SHANNON BRIGGS ZWRÓCIŁ SIĘ DO BBBofC O LICENCJĘ
Shannon Briggs (60-6-1, 53 KO) oskarżył kilka dni temu Eddie Hearna o to, że przyblokował jego walkę z Davidem Haye'em. Amerykanin zamierza wrócić na ring i zrobić to właśnie w Wielkiej Brytanii.
Były mistrz świata wagi ciężkiej pozostaje nieaktywny od blisko trzech lat. Pokonał wtedy - w Anglii, już w pierwszej rundzie Emilio Ezequiela Zarate. Teraz zwrócił się z prośbą do BBBofC o przyznanie mu brytyjskiej licencji na starty. To otworzyłoby mu drogę do ewentualnej walki na jednej z brytyjskich gal.
- Ludzie fajnie tu na mnie reagują, to są świetni kibice i bardzo chętnie tu zawalczę. Mam nadzieję, że British Boxing Board of Control przyzna mi licencję. Mógłbym walczyć w Ameryce, jednak chcę zaboksować tutaj, w czerwcu lub lipcu - mówi "Let's go Champ".

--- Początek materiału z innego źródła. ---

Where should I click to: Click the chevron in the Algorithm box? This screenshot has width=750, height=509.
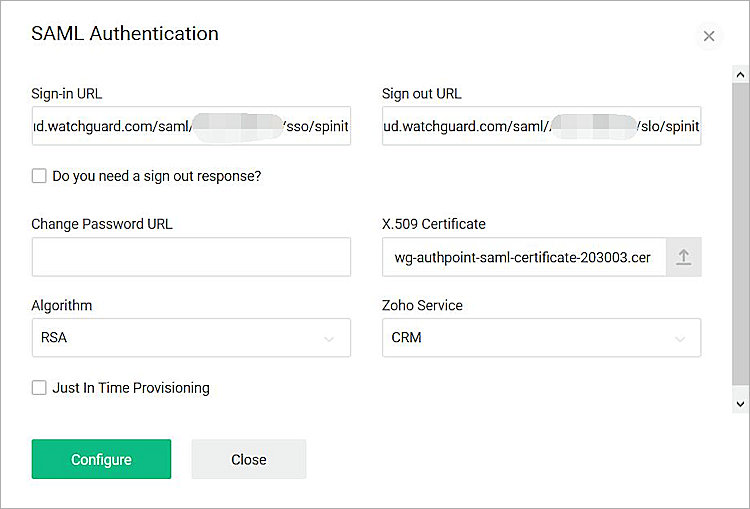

- Chętnie wystąpię na rozpisce gali Tysona Fury'ego. Na pewno nigdy się nie poddam. Kilka tygodni temu rozmawiałem z Tysonem, to naprawdę świetny facet. Boksuję całe życie i po prostu chcę się tym dobrze bawić - dodał Briggs.
Dlaczego na kończyć ? Przecież, ostatni raz przegrał z Vitalijem w 2010 i ma WIN streak 9 od tego czasu, powinien być s czubach rankingu
LETS GO CHAMP !!!!
Z czystej sympatii, nie chce żeby w ringu wyglądał jak human punching bag, coś jak Steverne z Joycem. Szkoda by mi było chłopa. Może poboksować z pięściarzami jak Zimnoch, Siwy czy ktoś tam z 2-3 ligi UK, ale w pierwszej lidze zrobią z niego chłopca do bicia, to już nie te lata, co udowodniła walka z Zumbano, takich kiedyś odprawiałby w 30 sekund. Po za tym 3 lata nie boksował.